In Oct. 2-8 Issue
Congress has the duty to make the hard decisions. None have apparently been more difficult that the $700 billion financial bailout bill now being proposed and just weeks before the election.
The House rejected the plan and we will never know if the rejection was real conviction or just scared to vote for it.
It appears that most of working America opposed the bailout as they viewed it as a gift to Wall Street at their expense.
Did lawmakers muff an opportunity to stabilize the markets and give the economy a fighting chance to recover. Or, did they do the correct thing by not providing the bailout.
In any event it now appears they were more afraid of loosing their jobs than they were concerned about the economy.
The stock market plunged over 700 points Monday. Millions of Americans lost value in their retirement accounts or other investments.

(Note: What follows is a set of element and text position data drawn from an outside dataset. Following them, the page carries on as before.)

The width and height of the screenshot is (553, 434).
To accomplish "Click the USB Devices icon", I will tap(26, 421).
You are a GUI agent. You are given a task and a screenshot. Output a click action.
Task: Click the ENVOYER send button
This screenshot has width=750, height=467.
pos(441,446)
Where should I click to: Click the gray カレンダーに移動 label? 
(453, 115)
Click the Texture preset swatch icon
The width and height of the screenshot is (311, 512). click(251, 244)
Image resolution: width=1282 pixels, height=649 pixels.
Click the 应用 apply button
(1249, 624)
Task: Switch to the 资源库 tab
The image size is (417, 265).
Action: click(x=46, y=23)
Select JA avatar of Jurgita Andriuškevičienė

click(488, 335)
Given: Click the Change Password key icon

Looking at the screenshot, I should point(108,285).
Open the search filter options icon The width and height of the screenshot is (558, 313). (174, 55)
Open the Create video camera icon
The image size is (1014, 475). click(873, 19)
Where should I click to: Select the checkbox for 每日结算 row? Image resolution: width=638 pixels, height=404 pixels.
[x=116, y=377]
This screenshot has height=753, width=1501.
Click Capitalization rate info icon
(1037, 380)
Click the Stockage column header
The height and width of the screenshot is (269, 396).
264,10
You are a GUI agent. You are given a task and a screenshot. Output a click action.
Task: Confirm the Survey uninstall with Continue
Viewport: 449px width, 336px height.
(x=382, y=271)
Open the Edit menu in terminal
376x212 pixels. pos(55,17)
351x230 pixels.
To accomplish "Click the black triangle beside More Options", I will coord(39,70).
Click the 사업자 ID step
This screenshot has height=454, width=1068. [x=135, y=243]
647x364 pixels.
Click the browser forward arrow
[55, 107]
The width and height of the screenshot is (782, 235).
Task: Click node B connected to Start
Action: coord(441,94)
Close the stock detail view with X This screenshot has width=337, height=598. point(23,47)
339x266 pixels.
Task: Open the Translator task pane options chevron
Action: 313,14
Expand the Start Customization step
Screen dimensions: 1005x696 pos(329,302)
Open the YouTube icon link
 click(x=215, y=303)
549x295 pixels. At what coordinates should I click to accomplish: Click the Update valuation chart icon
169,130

Gloom and doom existed.
Then, the following day the market rebounded. Why? Was it because most assumed the bailout was to be passed? Or, was it for other reasons.
Just as both parties deserve some blame for policies that led to this crisis, so do both share responsibility for Monday's failure of a compromise.
Rep. Jeb Hensarling, R-Texas, said, the proposal "is too much bailout and not enough workout. ... I fear that taxpayers may end up inheriting the mother of all debts." The solution may have to shift more of the risk away from taxpayers and onto private firms.
What bothers us the most is the fact the answer to this dilemma will without a doubt be based on what is best for the political parties and what is best for Washington.
To tell how serious this problem really appears to lawmakers, the House was not even in session on Tuesday and the Senate was only available for discussion and no vote.
The major topic of discussion Tuesday was the fact they all agreed to raise the FDIC insurance from 100,000 to 250,000. We are sure the average working taxpayer will now be much relieved that the $200,000 in their checking account is now much safer!
Surely, surely, surely, lawmakers can place political blinders on themselves and for one time work and vote for what is best for this country and not for what is best for Democrats or Republicans.